Never have primed before hand, but you are right that you CAN screw it up big time by wiping the texture smooth on the paint, just takes light touch and maybe a little extra setup time on the edges of the patch. Not that it's ever happened to me :whistling2:


----------



## thefinisher (Sep 2, 2011)

A smooth finish said:


> Ever done a hot patch.
> 
> Cut the face of the drywall bigger then the hole. Then cut the back side the size of the hole peel the rock off leaving the face bigger. Then you just hot mud around the hole and pull the paper tight. Then skim over it. I have done that many times.


 
Yepper.... You can also cut a piece of rock and put mud on the back of it and the sides of the hole, then put tape behind the sheetrock and place in hole. Then wipe tape and you will be able to level the patch out. Now you can tape as normal over the patch. Nothing new here..... but I really only recommend with durabond (5 minute) and generally on walls as the ceiling patches bigger than a can light hole will want to sag down. But in all reality it is just as fast to put a piece of wood behind it and screw it together.


----------



## Philma Crevices (Jan 28, 2012)

A smooth finish said:


> Ever done a hot patch.
> 
> Cut the face of the drywall bigger then the hole. Then cut the back side the size of the hole peel the rock off leaving the face bigger. Then you just hot mud around the hole and pull the paper tight. Then skim over it. I have done that many times.

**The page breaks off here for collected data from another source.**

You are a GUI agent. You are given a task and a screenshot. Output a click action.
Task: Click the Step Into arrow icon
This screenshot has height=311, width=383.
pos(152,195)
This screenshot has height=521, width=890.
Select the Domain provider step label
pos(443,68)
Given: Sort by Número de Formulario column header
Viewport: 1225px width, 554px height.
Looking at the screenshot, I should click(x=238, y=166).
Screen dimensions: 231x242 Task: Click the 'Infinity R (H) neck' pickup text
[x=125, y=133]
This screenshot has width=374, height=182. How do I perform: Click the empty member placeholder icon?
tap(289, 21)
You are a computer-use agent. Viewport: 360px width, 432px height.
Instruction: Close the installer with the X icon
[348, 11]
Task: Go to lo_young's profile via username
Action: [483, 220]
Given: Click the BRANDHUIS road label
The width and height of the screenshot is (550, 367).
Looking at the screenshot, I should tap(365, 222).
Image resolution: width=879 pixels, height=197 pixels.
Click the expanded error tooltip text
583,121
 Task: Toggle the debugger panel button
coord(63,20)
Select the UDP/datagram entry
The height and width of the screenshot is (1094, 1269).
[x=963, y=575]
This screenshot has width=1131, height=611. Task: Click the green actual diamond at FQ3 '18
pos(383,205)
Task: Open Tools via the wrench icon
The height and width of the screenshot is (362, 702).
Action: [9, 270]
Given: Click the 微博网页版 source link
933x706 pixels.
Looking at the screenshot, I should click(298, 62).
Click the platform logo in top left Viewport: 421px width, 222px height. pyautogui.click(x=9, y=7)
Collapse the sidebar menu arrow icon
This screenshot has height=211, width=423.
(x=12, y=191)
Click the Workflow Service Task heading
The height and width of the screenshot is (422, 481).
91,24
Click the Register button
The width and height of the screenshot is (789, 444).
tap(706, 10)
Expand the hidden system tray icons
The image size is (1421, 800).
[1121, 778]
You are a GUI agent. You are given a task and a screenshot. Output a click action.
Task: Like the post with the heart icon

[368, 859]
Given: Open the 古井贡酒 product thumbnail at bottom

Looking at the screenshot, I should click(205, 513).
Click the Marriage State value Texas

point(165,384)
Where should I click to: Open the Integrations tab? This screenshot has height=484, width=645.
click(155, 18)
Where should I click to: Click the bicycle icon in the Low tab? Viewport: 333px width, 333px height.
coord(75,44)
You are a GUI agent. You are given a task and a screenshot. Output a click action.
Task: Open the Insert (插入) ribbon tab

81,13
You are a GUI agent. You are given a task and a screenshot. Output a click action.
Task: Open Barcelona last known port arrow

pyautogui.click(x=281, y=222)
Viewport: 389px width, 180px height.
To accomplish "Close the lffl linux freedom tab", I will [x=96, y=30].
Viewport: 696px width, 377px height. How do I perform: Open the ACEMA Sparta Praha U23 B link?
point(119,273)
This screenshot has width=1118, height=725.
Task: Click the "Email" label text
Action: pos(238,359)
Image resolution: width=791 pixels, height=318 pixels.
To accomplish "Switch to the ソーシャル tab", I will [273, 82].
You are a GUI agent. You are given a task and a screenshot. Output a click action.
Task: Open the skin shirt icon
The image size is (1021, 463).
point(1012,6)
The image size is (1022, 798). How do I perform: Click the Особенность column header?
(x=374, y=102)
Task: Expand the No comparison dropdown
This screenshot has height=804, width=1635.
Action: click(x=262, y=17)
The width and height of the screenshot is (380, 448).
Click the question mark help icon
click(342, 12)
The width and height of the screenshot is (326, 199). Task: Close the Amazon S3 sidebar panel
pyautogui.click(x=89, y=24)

 Ya, we call them butterfly patches, never have tried one on a ceiling, especially canlight sized one.


----------



## chris (Apr 13, 2011)

California patch is what Ive heard them called:blink:


----------



## getplastered (Jan 3, 2012)

Turns out because its the fridge pot, they decided to have the kitchen guy bring the cupboards right to the ceiling and then finish with a crown...so pressures off cause it will cover the hole lol


----------



## gazman (Apr 29, 2011)

I bet you feel like a weight has been lifted off your shoulders.:yes:


----------



## SlimPickins (Aug 10, 2010)

A smooth finish said:


> Ever done a hot patch.
> 
> Cut the face of the drywall bigger then the hole. Then cut the back side the size of the hole peel the rock off leaving the face bigger. Then you just hot mud around the hole and pull the paper tight. Then skim over it. I have done that many times.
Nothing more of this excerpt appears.